One Writer's Beginnings by Eudora Welty is Welty's autobiography which details her childhood and certain factors that influenced her writing career. The first chapter of the book focuses on Welty's childhood and immediate family while the second chapter details her parents' childhoods with an emphasis on their family histories. The final chapter realigns the focal point to Eudora Welty by examining her early adulthood. One Writer's Beginnings is a very interesting and informative autobiography, written by an exceptional woman and author.
In the first chapter, "Listening," Eudora Welty describes her early childhood, which includes her parents' focus on learning and encouraging their children to read. Eudora loves books and reading from a very young age; before beginning to write, she listens for stories instinctively. She becomes a privileged observer by listening to her parents' conversations. Eudora Welty attends Jefferson Davis Grammar School and borrows many books from Jackson's Carnegie Library. Although she enjoys reading the Bible for herself, Eudora does not find a reverence for the holiness of life in organized religion. Welty's mother is relieved when Eudora decides to be a writer because her mother believes it is a safe occupation.
In "Learning to See," the second chapter, the Welty family takes a summer trip to West Virginia and Ohio in 1917 or 1918 to visit both of her parents' families. Chestina reveres and is devoted to her parents, Ned Andrews and Eudora Carden Andrews. Christian Welty meets and falls in love with Chestina Andrews while she is a schoolteacher in West Virginia. After their marriage, they relocated to Jackson, but Chestina takes a piece of the mountains to Jackson with her. The mountains of West Virginia give Eudora Welty a taste for independence, which is an inheritance from her mother. The Welty family visits Christian's family in Ohio next. Although Christian is strongly devoted to his father, Jefferson Welty, he does not tell his children stories about his family because he is more interested in the future than in the past. Eudora is excited to return to her family's home on Congress Street in Jackson, Mississippi. Life events find their own order in their significance as opposed to chronology.
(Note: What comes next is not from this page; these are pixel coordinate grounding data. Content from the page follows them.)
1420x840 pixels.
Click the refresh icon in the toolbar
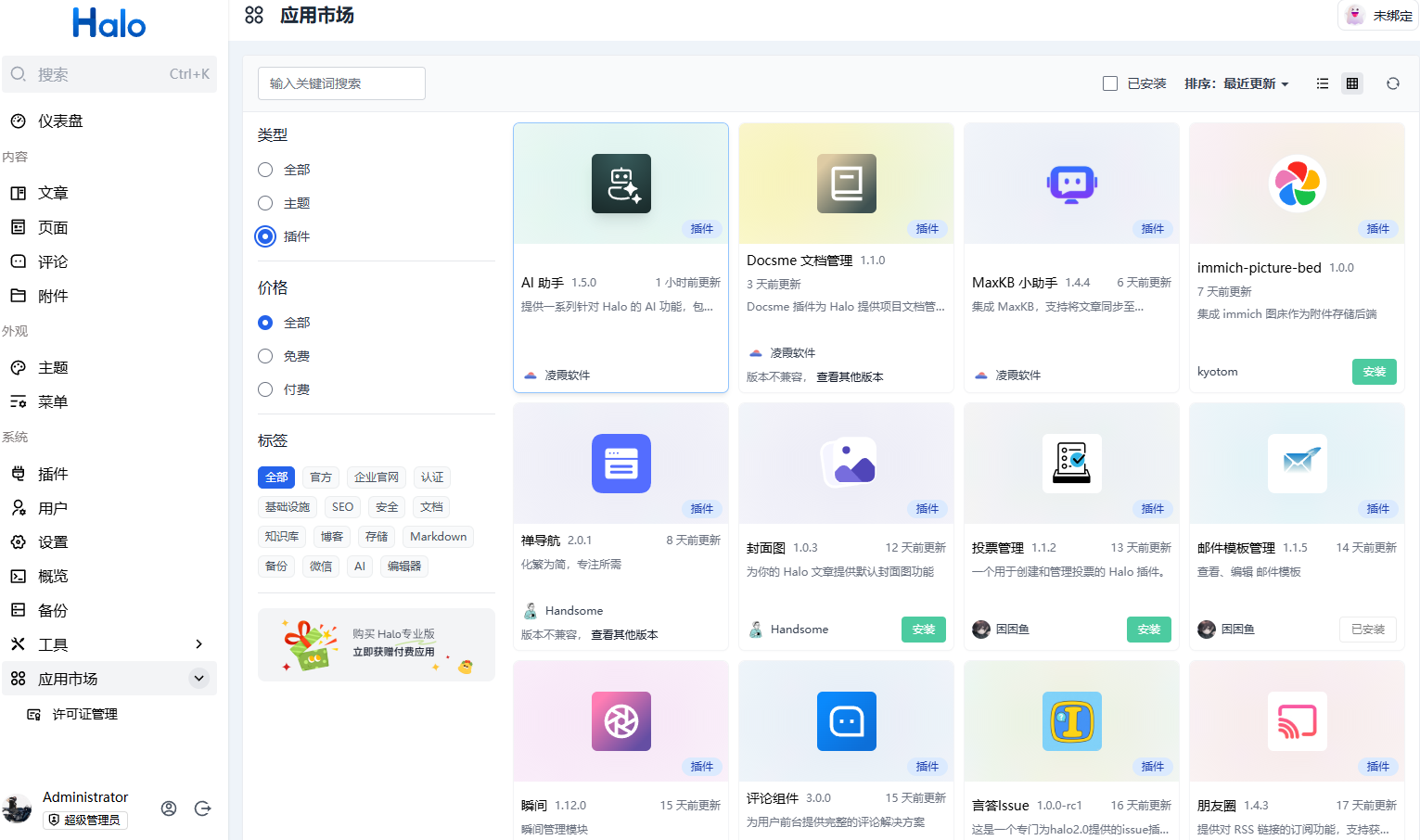pos(1392,83)
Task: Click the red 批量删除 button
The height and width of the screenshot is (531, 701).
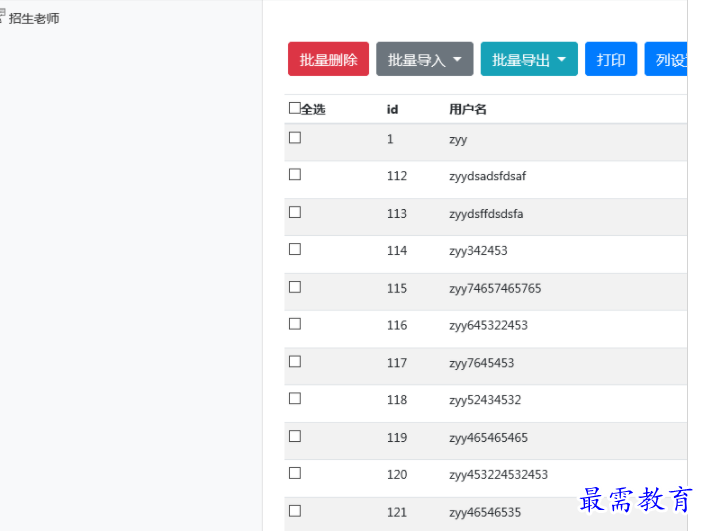Action: pyautogui.click(x=328, y=59)
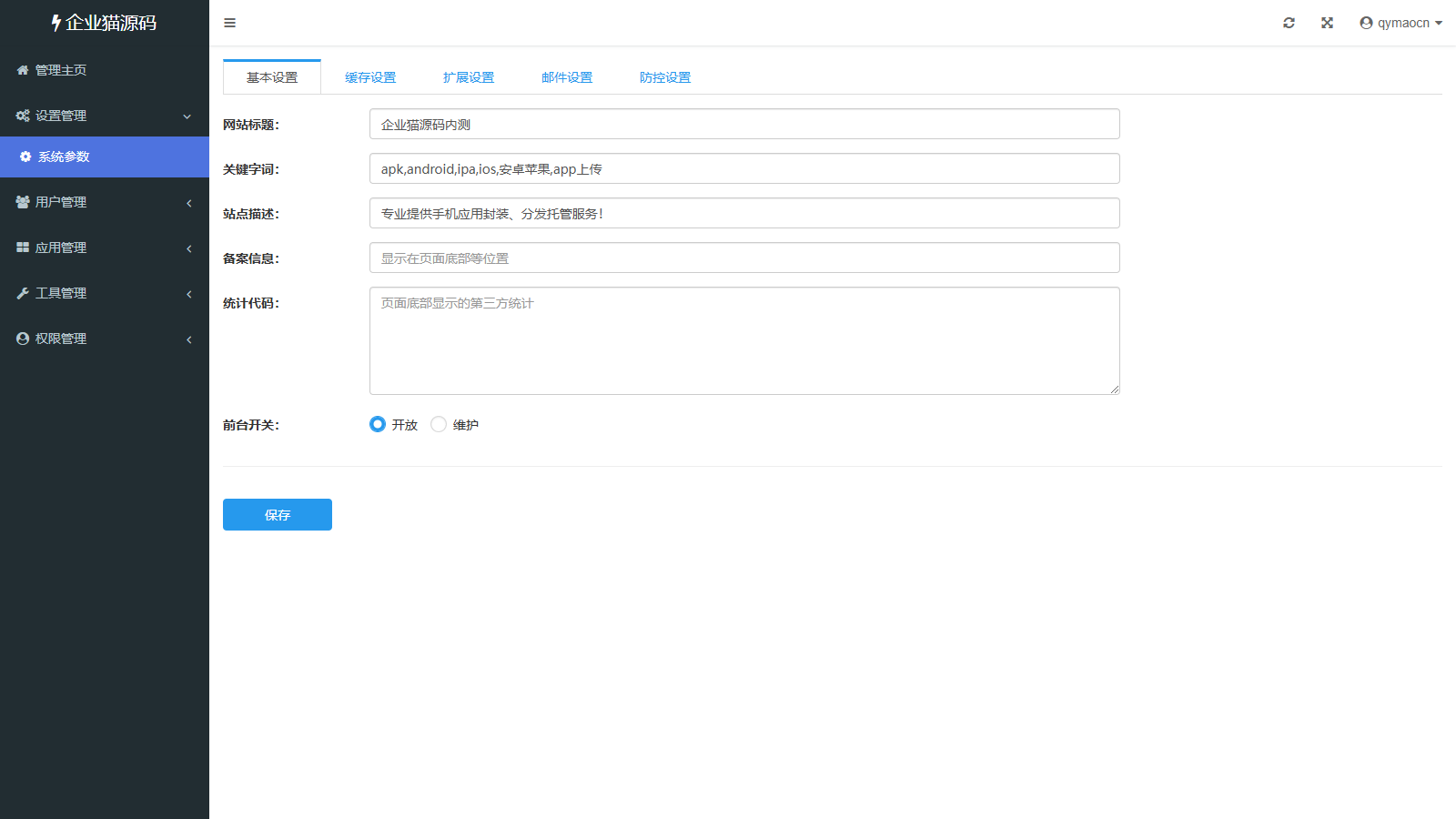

The final chapter, "Finding a Voice," describes Eudora Welty's train ride with her father to West Virginia; this journey, and travel in general, influences Welty's writing. After her father's death, Eudora learns that her father often took the same train ride to visit her mother while they were engaged. When she finds her parents' love letters, she learns of a different, youthful side to her parents. Eudora attends Mississippi State College for Women as a freshman and sophomore but transfers to University of Wisconsin for her last two years of college. Christian Welty works at Lamar Life until he dies of leukemia at the beginning of the Great Depression. Eudora's first full-time job is at the state office of Works Progress Administration, taking photographs during the Great Depression. Eudora travels to New York City to attempt to sell stories and photographs, but she is eventually discovered in Jackson by Diarmuid Russell and John Woodburn. Eudora Welty invents the characters in her works, but she borrows aspects from people that she has met in the flesh. Memory is a living thing that joins and lives in one's recollection. Eudora Welty is a writer who came from a sheltered life, which can be daring as well because all serious daring starts from within.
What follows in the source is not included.